EXTRACT

_ _ _ _

Nursing:
From the Beginning
During any given menstrual
cycle you have an ebb and flow
of hormones (obviously).
Starting on the first day of
your period your estrogen
levels are the lowest of the
cycle and are beginning to
rise. They rise steadily
until shortly after you
release an egg. They then
drop off suddenly and are
replaced by high amounts of
progesterone. Progesterone
increases your temperature.
This is why the clearest sign
that you have ovulated is your
temperature spiking.
For the remainder of that
cycle your progesterone stays
elevated (as does your temp)
and your estrogen stays low.
If the egg is not fertilized,
your period starts, your
progesterone drops, and your
estrogen again starts to rise
through another cycle. If the
egg is fertilized, your
progesterone stays high, and
your estrogen low.
Nursing:
The Hormones of Milk
Production
After the birth of the baby,
you produce a few new hormones
in larger quantities, namely oxytocin and prolactin.
Estrogen has a drying
effect on milk (this is why
you need to stay away from
estrogen-containing birth
control while breastfeeding),
so after the baby your
estrogen stays pretty low
(assuming you nurse. If not,
you go back to a normal cycle
in a few weeks).
Each time you nurse, both oxtocin
and prolactin are produced.
Oxytocin directly inhibits
estrogen (keeping it low).
Prolactin encourages milk
production. Between nursings
your estrogen begins to rise.
Each time you nurse, and
release the oxytocin, estrogen
falls again. This is one of
the reasons nursing is so
frequent in the beginning
(that and tiny tummies), to
make sure that estrogen stays
low so that you have plenty of
opportunity to produce as much
milk as necessary.

_ _ _ _

PROVIDED INFORMATION
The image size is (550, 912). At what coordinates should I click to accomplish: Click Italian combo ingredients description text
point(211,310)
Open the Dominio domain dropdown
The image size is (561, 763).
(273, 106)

_ _ _ _

TASKS AND EXERCISES
a. Please list every hormone named in the text on nursing hormones.
b. Carry on the text on nursing hormones past its last sentence.

ACTIVITY ANSWERS
a. Estrogen, progesterone, oxytocin, prolactin

b.
When baby gets older they may
start going longer between
nursing sessions, or start
sleeping through the night, or
you introduce solids thereby
making baby space out nursings
more. When these things happen
your estrogen has the
opportunity to rise higher
before being stamped back down
again than it did in the early
days of nursing.
Every woman has a
different magical level of
estrogen at which her body
will ovulate, thus begin to go
through the entire menstrual
cycle again. When you've
reached enough time between
nursings, and let your
estrogen rise to the magical
level for you, you will begin
to ovulate again. This is why
some women will get their
period back one month, then
baby teethes or gets sick the
next month causing them to
nurse more often, and they
miss a period. Or why when
the periods first come back
they can be very irregular.
Because baby's nursing is
heavy one week and light the
next, etc.
This is why they say "your
milk supply is largely
controlled by hormones the
first 3 months, but by supply
and demand after that".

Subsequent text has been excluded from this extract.